◆ Your task:
Copy every line below that has the word "resolution" in it.
■ ■ ■ ■ ■
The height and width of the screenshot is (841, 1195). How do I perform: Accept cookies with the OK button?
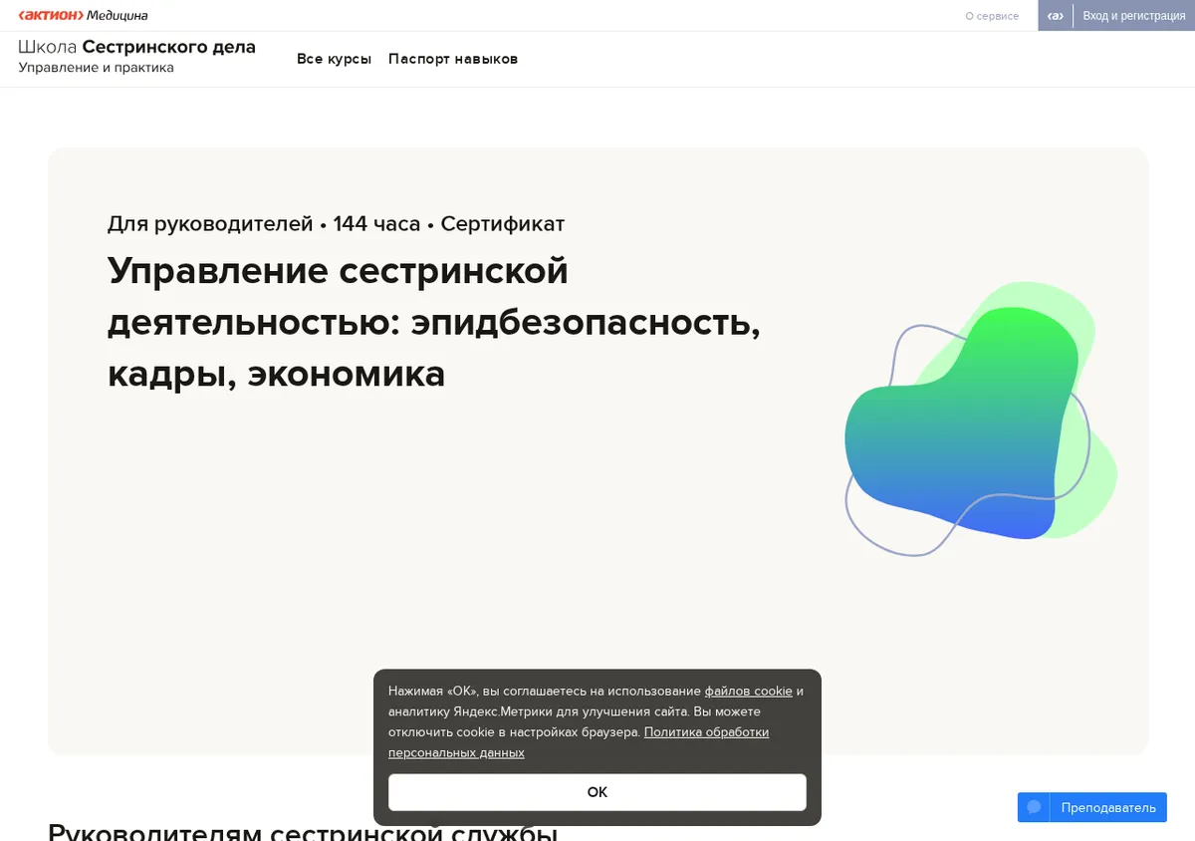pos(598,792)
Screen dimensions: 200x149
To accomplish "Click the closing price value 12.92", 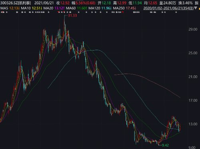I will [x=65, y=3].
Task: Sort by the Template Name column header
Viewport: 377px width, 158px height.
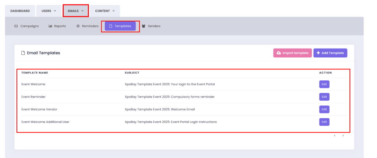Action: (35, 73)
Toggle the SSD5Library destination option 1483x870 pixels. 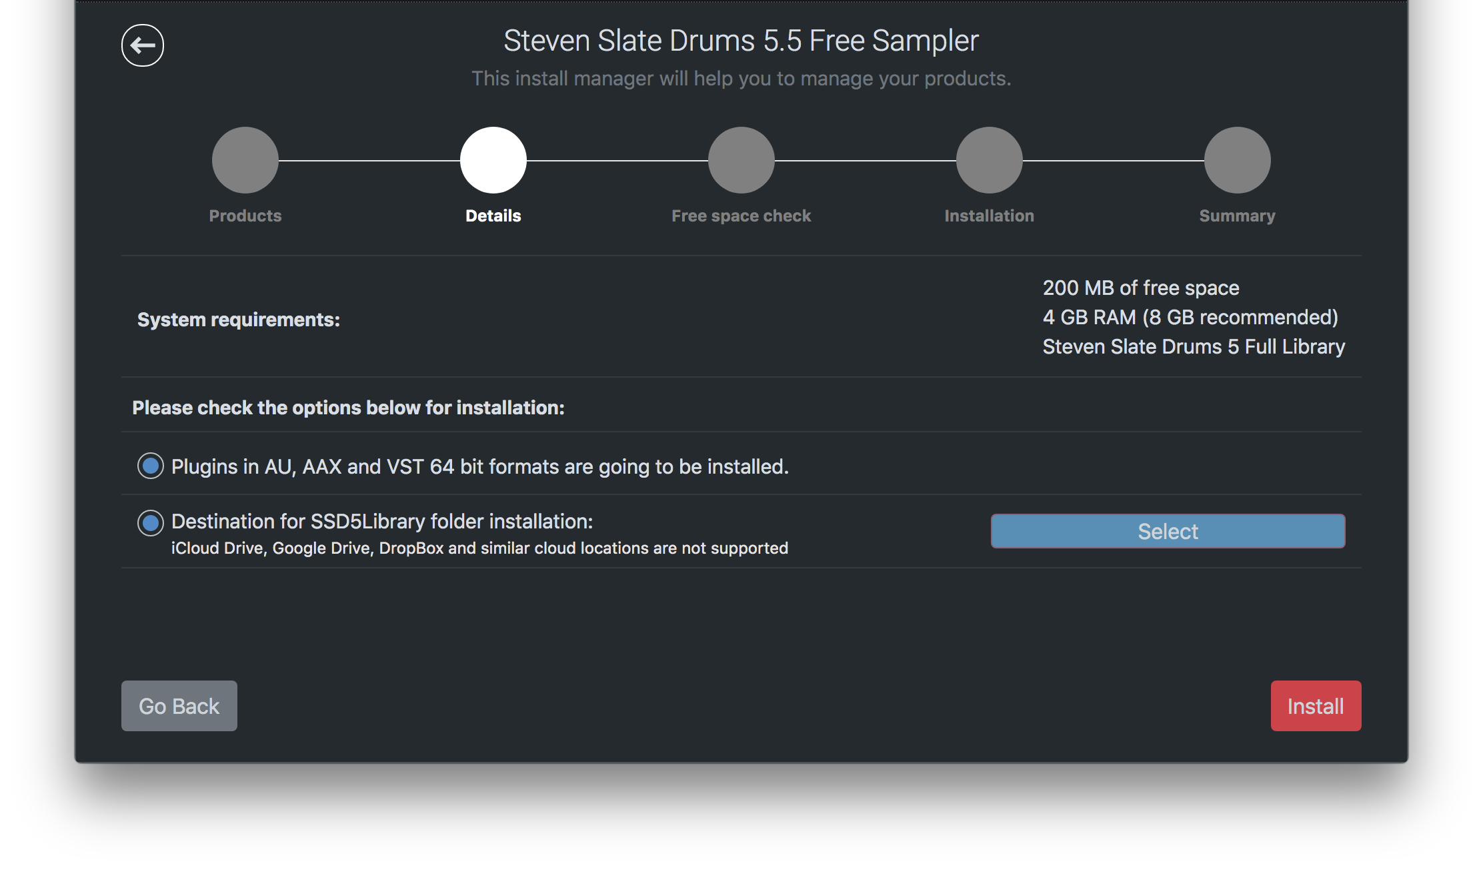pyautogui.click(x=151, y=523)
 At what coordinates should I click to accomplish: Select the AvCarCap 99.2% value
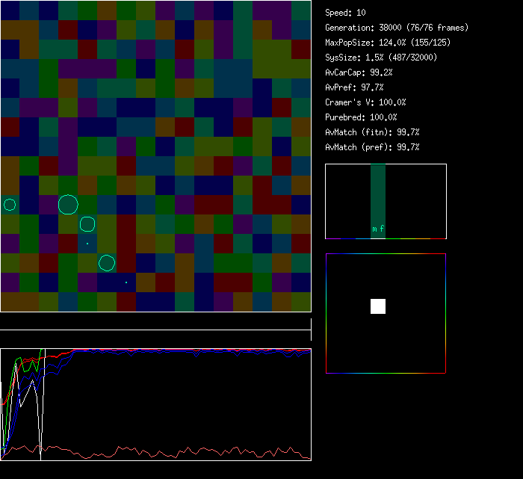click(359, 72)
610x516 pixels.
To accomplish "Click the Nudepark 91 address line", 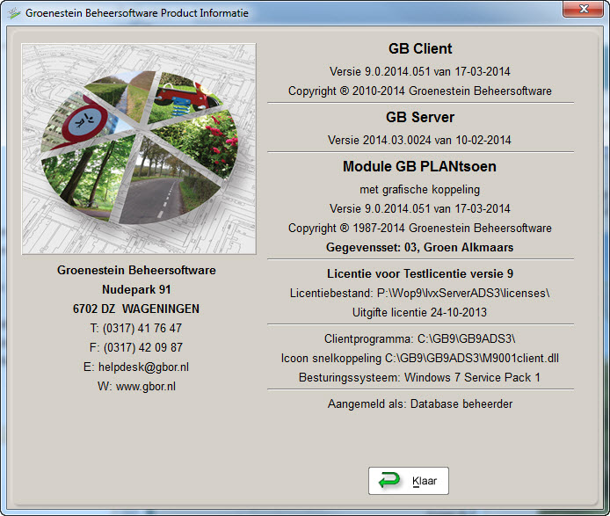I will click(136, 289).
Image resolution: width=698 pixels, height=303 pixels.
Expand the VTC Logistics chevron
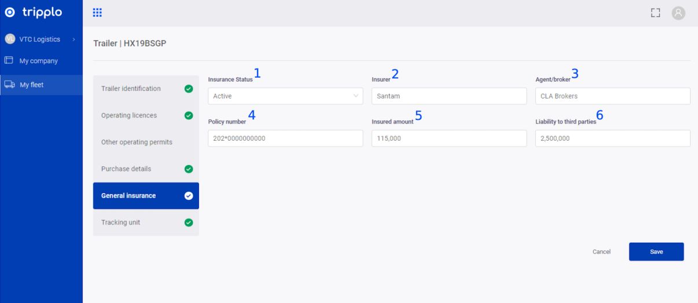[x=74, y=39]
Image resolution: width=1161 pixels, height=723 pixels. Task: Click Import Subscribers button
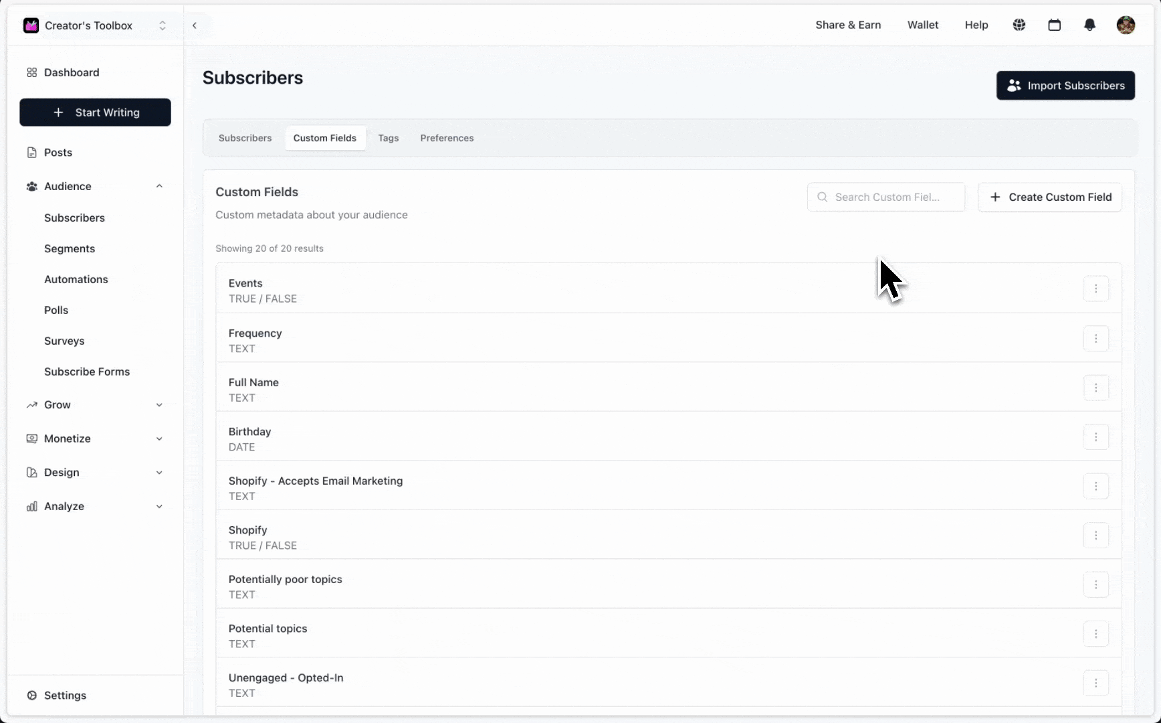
■ ■ ■ ■ ■
◆ Result for this exercise:
Image resolution: width=698 pixels, height=303 pixels.
Image resolution: width=1161 pixels, height=723 pixels. Task: Click Import Subscribers button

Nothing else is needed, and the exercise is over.